#### Постановка задачи 1
Выпишите из фрагмента о театре Брехта все, начиная со слов «Однако не означает» и вплоть до слов «подчеркиванию начала рационального?».
#### Постановка задачи 2
Определите, согласуется ли с фрагментом о театре Брехта каждое из утверждений ниже, и к каждому ответу «да» или «нет» приведите точную цитату, которая это решает.
(a) Актер во фрагменте сравнивается со свидетелем, а не с Ричардом Глостером или Лиром.
(b) Брехт стремился к тому, чтобы ощущения публики совпадали с ощущениями персонажа.
(c) Стилизация, согласно фрагменту, должна уничтожать естественность.
#### Постановка задачи 3
Чем, согласно фрагменту о театре Брехта, актер останавливает действие?

#### Исходный фрагмент
# # # # # # #
Значит, "необходимо, чтобы стилизация не уничтожала естественность, а усиливала ее" (II, 208-209), а "эффект очуждения" соответственно не взрывал характеры, а увеличивал возможность их диалектического осознания. И если актер должен увидеть своего героя как бы издалека, как чужого, должен суметь во время репетиций "рассмотреть само содержание текста как нечто не совсем естественное, должен подвергнуть его сомнению и сопоставить его со своими взглядами" (II, 199), то только потому, что Брехт хотел, чтобы ощущения публики не только не стали тождественными ощущениям персонажа, но во многих случаях им резко противопоставлялись. Ведь актер не Ричард Глостер и не Лир, а скорее свидетель, дающий показания о том, как свершилось некое событие, и одновременно высказывающий свои соображения о том, что можно было бы сделать, дабы это событие предотвратить или изменить. И, чтобы поточнее задержать наше внимание именно на тех местах, которые особенно важны для правильного понимания случившегося, актер намеренно идет на нарушение естественности действия: останавливает его сонгами и комментирующими транспарантами, подчеркивает техническую сторону своего исполнения, контролирует свои сценические эмоции, не давая им овладеть зрителем.
Однако не означает ли такая методология насилия над органической природой человека? Не основывается ли она на подавлении эмоциональной жизни в угоду гипертрофированному подчеркиванию начала рационального?
# # # # # # #
#### Извлеченные записи
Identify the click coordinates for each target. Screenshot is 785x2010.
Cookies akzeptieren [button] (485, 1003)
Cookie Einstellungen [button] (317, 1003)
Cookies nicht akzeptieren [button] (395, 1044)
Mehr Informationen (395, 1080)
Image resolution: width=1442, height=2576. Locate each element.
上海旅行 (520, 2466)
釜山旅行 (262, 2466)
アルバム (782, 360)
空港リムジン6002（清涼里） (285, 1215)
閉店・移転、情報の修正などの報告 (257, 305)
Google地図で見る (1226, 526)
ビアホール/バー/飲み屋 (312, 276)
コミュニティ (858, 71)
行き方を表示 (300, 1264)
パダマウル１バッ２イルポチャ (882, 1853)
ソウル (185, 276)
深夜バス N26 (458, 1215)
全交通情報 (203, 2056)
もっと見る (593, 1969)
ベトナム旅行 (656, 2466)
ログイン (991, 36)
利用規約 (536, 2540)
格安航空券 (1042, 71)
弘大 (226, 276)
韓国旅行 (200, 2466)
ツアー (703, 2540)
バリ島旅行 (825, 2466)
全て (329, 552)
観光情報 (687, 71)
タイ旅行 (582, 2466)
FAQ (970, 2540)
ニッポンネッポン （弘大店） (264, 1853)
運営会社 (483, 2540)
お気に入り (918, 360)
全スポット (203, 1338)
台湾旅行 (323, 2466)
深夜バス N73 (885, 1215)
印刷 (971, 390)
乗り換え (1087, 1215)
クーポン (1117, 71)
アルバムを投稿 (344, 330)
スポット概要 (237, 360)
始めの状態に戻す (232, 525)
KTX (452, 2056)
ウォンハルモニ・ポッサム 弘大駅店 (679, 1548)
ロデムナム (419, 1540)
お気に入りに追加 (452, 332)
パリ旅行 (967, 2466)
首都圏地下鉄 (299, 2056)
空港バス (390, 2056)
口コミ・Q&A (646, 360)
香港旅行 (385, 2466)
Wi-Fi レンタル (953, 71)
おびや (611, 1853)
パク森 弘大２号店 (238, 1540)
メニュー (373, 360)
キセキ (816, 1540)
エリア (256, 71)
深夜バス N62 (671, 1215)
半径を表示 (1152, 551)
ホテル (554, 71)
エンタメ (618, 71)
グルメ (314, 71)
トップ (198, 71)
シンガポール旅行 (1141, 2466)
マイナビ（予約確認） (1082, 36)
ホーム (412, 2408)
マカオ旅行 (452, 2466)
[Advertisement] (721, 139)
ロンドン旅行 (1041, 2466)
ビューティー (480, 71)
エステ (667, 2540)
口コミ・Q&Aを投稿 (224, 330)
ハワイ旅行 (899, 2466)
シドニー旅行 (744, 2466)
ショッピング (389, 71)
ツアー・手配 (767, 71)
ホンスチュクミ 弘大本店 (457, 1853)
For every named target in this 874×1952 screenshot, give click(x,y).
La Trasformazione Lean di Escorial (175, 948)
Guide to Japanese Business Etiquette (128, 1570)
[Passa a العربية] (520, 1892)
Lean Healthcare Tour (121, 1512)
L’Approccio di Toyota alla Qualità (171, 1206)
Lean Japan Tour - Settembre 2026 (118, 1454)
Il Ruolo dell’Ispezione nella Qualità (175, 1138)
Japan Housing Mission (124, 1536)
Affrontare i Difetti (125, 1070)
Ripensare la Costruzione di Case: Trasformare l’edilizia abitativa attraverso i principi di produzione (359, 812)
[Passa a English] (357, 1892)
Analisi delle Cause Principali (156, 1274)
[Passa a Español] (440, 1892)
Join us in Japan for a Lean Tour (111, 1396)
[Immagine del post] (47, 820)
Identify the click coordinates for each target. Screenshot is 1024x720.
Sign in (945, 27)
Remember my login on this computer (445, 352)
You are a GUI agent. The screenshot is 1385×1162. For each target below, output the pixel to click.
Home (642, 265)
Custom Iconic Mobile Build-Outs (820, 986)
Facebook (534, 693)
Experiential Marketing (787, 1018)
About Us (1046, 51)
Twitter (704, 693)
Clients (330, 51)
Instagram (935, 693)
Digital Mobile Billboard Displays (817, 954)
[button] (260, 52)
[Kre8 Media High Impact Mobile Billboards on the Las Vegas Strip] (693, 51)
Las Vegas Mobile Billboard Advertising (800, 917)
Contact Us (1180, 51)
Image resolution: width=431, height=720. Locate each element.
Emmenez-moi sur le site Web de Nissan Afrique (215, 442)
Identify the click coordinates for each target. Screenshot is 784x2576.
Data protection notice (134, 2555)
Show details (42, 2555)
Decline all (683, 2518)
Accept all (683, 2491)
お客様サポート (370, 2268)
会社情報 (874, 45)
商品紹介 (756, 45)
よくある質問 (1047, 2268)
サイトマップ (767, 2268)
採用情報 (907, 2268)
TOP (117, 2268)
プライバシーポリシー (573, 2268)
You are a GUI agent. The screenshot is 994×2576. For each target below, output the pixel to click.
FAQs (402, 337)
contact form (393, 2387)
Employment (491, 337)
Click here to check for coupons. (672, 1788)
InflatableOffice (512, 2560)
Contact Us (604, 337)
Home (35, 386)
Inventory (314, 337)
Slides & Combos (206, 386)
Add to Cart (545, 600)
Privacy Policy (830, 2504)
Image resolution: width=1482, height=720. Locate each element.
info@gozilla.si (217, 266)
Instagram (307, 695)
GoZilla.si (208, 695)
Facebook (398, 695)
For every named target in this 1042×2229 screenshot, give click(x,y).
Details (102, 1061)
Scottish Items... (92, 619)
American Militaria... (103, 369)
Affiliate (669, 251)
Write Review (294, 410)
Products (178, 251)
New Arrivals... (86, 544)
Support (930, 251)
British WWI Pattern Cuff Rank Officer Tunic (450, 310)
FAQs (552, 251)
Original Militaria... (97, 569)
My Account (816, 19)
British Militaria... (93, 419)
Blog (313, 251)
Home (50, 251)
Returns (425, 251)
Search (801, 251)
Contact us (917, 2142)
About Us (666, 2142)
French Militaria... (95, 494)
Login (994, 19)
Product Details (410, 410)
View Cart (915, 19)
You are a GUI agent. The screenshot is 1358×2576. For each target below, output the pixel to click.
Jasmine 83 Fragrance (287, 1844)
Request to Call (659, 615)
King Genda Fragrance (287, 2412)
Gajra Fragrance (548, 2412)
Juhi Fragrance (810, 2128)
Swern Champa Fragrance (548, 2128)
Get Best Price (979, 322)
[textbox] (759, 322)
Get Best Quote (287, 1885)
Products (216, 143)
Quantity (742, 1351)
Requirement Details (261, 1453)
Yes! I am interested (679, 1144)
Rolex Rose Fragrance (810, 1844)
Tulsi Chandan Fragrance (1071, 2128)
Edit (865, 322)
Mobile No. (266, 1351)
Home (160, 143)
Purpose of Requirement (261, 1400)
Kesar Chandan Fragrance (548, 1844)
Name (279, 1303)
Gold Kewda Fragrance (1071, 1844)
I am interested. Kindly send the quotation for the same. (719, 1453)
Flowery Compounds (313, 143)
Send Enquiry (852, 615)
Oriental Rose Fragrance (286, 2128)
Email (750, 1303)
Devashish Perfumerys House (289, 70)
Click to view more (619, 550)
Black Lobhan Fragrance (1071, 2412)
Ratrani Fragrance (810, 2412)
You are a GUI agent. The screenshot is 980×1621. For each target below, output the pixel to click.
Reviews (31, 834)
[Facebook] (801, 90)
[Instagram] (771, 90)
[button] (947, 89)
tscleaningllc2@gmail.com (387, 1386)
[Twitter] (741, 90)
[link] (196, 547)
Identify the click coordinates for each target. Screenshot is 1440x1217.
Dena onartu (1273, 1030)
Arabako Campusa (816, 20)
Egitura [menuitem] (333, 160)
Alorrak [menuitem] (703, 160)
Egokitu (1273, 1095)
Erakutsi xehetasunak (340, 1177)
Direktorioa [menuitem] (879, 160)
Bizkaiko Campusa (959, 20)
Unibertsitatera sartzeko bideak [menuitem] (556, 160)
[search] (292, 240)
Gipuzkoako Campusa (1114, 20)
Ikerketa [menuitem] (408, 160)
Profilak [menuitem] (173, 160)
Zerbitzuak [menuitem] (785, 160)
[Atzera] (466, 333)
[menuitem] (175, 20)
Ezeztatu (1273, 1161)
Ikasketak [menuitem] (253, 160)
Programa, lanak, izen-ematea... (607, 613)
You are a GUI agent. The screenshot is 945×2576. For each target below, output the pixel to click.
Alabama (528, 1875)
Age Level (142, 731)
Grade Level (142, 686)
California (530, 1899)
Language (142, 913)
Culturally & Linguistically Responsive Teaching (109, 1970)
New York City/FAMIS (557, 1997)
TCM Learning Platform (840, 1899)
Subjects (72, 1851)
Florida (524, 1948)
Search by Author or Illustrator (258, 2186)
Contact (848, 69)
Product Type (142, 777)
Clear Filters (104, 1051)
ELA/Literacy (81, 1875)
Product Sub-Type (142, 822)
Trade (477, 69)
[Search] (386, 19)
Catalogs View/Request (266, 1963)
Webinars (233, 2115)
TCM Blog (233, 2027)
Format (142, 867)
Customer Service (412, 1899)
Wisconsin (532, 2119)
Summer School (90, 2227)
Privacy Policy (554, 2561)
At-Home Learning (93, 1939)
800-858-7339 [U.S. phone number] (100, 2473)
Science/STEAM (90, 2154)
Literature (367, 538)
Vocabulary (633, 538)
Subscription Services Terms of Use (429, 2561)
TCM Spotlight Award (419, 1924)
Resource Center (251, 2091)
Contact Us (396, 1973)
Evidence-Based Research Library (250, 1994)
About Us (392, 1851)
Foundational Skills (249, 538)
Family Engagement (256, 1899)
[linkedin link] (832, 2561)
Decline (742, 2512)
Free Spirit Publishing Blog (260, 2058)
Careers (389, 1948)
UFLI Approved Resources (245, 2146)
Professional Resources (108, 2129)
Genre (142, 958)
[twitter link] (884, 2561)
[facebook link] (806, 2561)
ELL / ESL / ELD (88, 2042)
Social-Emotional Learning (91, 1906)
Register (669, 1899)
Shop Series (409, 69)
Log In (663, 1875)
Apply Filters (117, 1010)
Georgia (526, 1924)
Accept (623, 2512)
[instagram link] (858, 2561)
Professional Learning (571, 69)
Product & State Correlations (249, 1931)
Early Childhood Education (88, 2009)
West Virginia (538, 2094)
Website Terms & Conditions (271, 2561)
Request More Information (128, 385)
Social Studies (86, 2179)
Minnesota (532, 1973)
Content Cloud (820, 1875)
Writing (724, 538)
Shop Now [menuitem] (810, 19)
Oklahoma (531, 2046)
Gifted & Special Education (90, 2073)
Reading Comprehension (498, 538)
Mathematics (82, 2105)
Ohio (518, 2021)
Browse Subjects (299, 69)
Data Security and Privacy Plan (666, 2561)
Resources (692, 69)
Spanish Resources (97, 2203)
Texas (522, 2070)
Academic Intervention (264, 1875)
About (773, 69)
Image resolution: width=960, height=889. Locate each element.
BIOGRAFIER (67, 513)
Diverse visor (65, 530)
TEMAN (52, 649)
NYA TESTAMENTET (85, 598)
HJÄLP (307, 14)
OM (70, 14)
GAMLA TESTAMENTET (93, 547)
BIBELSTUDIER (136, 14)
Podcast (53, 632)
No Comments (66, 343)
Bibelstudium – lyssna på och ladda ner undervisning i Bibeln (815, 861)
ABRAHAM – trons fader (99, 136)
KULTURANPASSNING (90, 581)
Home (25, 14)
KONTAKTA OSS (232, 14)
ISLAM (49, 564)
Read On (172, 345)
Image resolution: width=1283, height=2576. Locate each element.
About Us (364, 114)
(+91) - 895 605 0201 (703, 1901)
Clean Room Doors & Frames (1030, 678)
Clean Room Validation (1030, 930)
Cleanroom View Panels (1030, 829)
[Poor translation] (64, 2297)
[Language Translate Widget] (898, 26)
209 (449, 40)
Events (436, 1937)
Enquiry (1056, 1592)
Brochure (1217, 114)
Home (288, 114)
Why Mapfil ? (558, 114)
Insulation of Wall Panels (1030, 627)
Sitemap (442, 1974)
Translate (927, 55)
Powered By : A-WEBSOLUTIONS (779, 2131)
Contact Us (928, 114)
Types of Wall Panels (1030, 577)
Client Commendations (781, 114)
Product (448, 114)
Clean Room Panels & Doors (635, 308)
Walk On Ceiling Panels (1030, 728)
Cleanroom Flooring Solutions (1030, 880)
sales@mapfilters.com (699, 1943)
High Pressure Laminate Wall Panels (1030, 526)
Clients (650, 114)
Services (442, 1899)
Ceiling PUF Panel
# # # # # # #
#### Полный ответ 1
Однако не означает ли такая методология насилия над органической природой человека? Не основывается ли она на подавлении эмоциональной жизни в угоду гипертрофированному подчеркиванию начала рационального?

#### Полный ответ 2
(a) Да: «Ведь актер не Ричард Глостер и не Лир, а скорее свидетель».
(b) Нет: «чтобы ощущения публики не только не стали тождественными ощущениям персонажа, но во многих случаях им резко противопоставлялись».
(c) Нет: «необходимо, чтобы стилизация не уничтожала естественность, а усиливала ее».

#### Полный ответ 3
Актер останавливает действие сонгами и комментирующими транспарантами.